HOLOSCENES has received generous support from The National Endowment for the Arts, The MAP Fund (a program of Creative Capital supported by the Doris Duke Charitable Foundation and the Andrew W. Mellon Foundation), the Robert Rauschenberg Foundation, the Panta Rhea Foundation & the Surdna Foundation.
HOLOSCENES has also received generous support from the Harnisch Family Foundation and the New York State Council on the Arts with support of Governor Andrew Cuomo and the New York State Legislature; and from many individual donors.
Critical research and residency support has been provided by the Experimental Media Performing Arts Center (EMPAC) (Troy, NY), and the Center for the Art of Performance (CAP) UCLA (Los Angeles, CA).

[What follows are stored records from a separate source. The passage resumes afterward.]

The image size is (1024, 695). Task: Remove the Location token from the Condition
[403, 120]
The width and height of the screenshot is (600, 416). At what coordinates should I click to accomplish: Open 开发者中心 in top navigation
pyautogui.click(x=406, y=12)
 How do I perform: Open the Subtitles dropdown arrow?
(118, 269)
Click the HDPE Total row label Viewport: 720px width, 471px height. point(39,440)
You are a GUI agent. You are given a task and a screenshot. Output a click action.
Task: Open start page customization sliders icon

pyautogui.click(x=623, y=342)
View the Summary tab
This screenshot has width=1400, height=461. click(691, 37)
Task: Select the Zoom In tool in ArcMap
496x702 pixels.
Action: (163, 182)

Choreographed by Geoff Sobelle. Performed by Annie Saunders, Geoff Sobelle, Ben Kamino & Lua Shayenne. Show Control by Pablo N. Molina . Sound Design by Nathan Ruyle. Costume Design by Irina Kruzhilina. Lighting Design by Chris Kuhl. Technical Direction by Eric Lin. Hydraulic Design by Larry McDonald. Automation Design by Erich Bolton.
Early Morning Opera
Lars Jan
Installation
HOLOSCENES is a performance installation that is a visceral, visual and public collision of the human body and water. It features a large aquarium like sculpture viewable from 360 degrees and inhabited by a single performer carrying out everyday human behaviour. Over 12 hours, several performers rotate through the aquarium conducting a variety of mundane behaviours — such as repairing a fishing net or cooking ramen — gathered from people around the world.
Filled and drained by a custom, programmable hydraulic system, the aquarium floods with up to 12 tons of water in less than a minute, deluging the performer within. As the water rises, the performer swims to the top for air when necessary and dives below to adapt their behavior to the new aquatic environment. As the water drains, the performer continues, soaked by these mini-floods. A submerged hydrophone transmits an underwater soundscape of movement and churning water to the audience.

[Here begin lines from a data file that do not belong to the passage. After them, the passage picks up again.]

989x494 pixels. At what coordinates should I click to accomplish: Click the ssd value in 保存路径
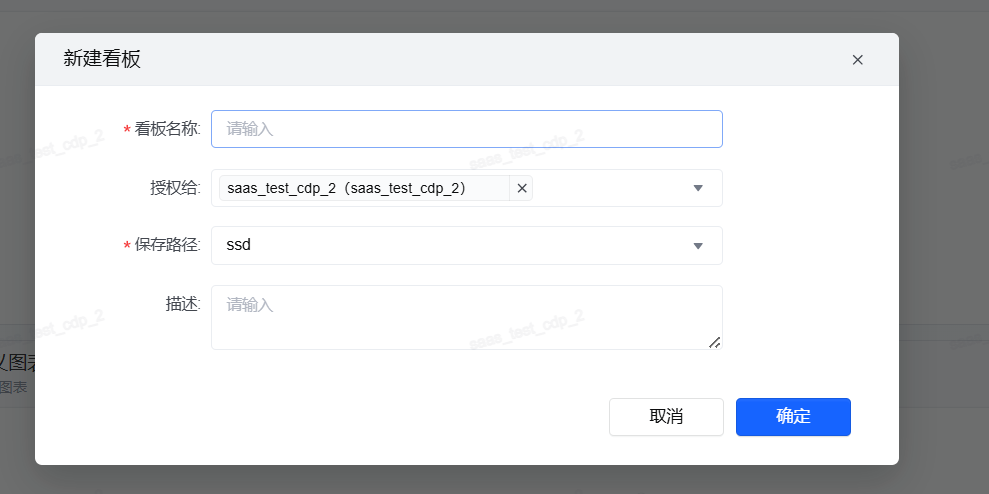239,245
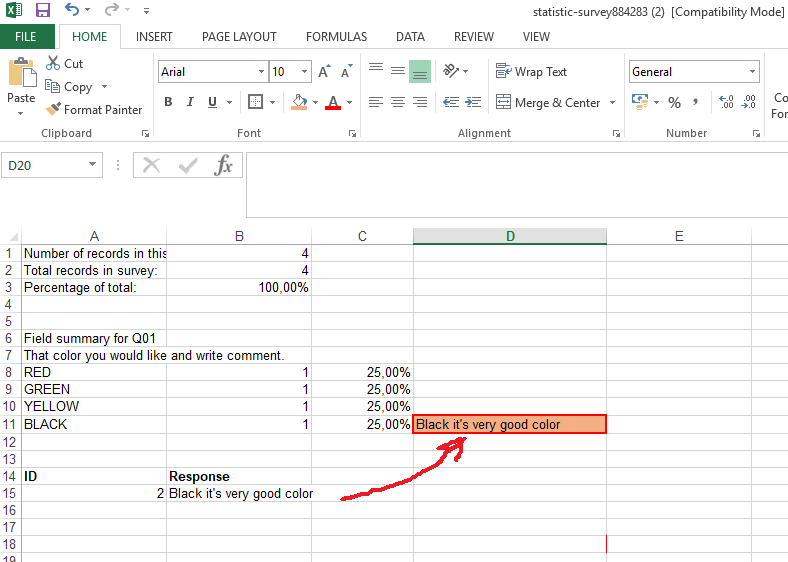Click the Center align icon
Viewport: 788px width, 562px height.
pos(398,103)
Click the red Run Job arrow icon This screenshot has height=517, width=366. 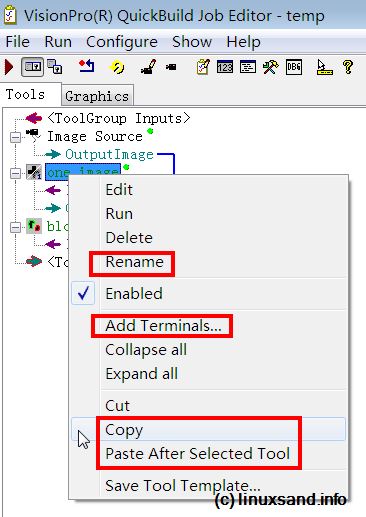coord(9,67)
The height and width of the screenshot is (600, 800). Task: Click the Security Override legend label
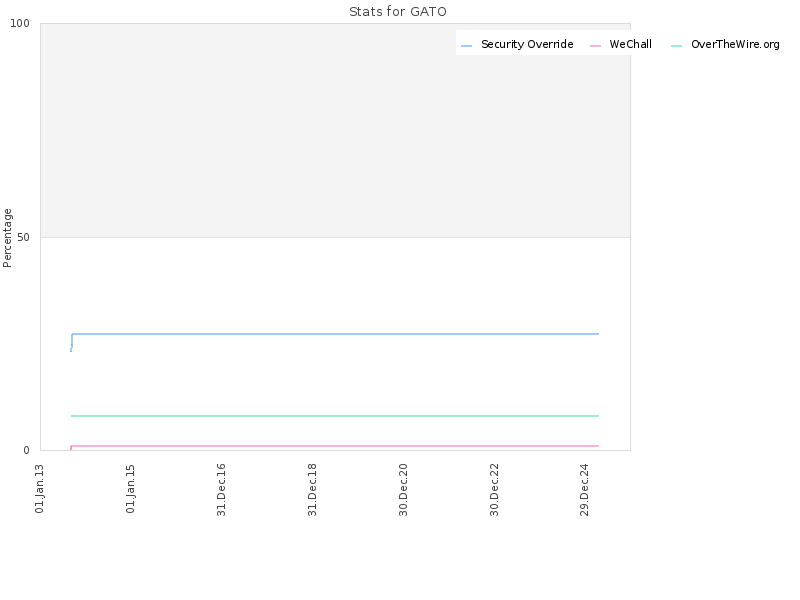(x=527, y=44)
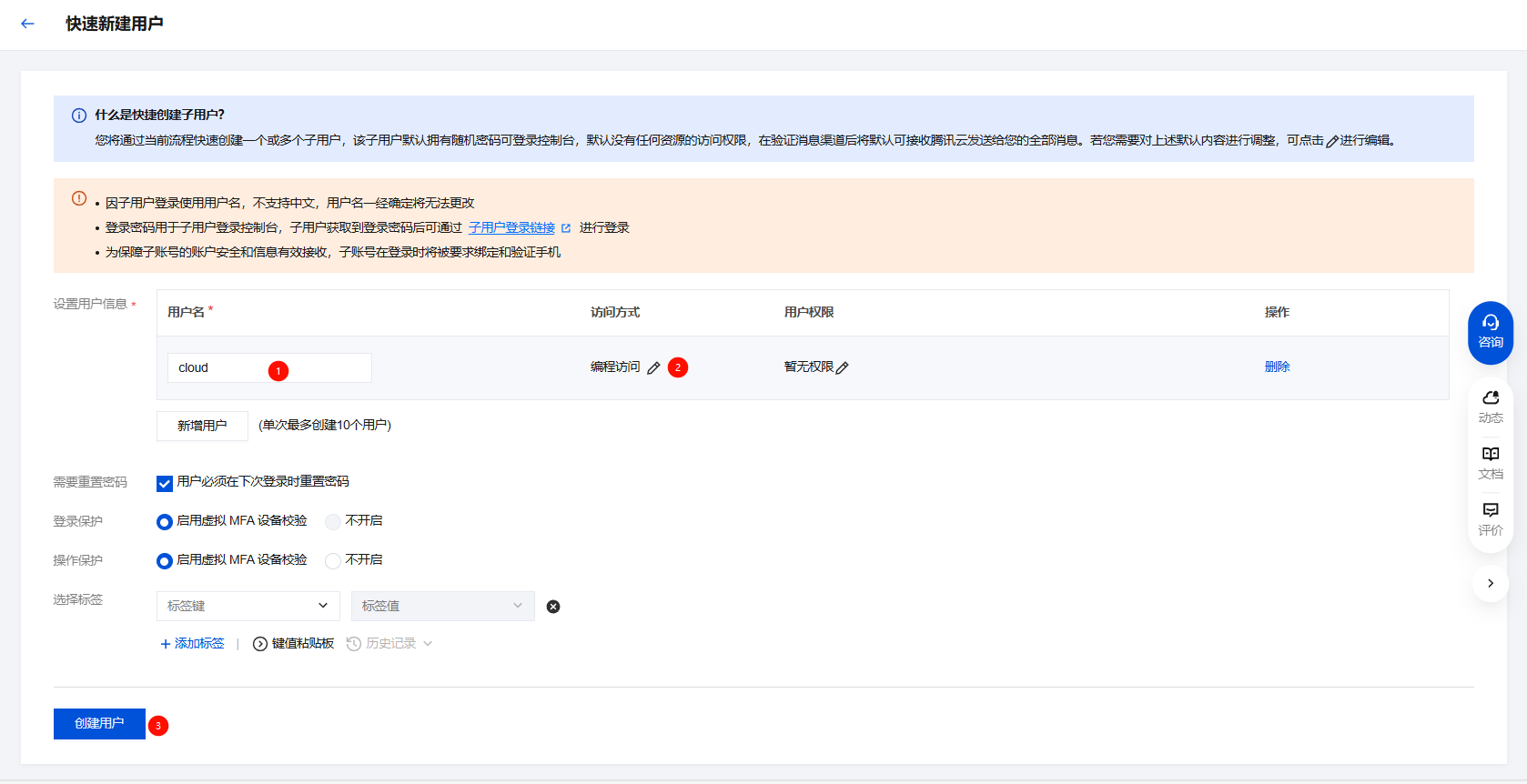Select 不开启 for 登录保护
The height and width of the screenshot is (784, 1527).
333,522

HOLOSCENES weaves the unraveling story of water — the rising seas, melting glaciers, intensifying floods and droughts — into the patterns of the everyday. The ebb and flow of water and resulting transformation of human behaviour offers a portrait of our species’ collective myopia, persistence and, for better or worse, adaptation.
Lars Jan is a director, writer, artist, and founding artistic director of EARLY MORNING OPERA, a performance + art lab, whose works explore emerging technologies, live audiences, and unclassifiable experience. The lab’s genre-bending work has been presented by The Whitney Museum, Sundance Film Festival, Experimental Media and Performing Arts Center; and supported by the National Endowment of the Arts, MAP Fund, Center for the Art of Performance at UCLA, Center for New Performance at CalArts. Jan is a TED Senior Fellow.
www.mappinternational.org
www.earlymorningopera.com
Roundhouse Park
255 Bremner Boulevard (located in the park directly East of the Steam Whistle Brewing Company)
This project is outdoors.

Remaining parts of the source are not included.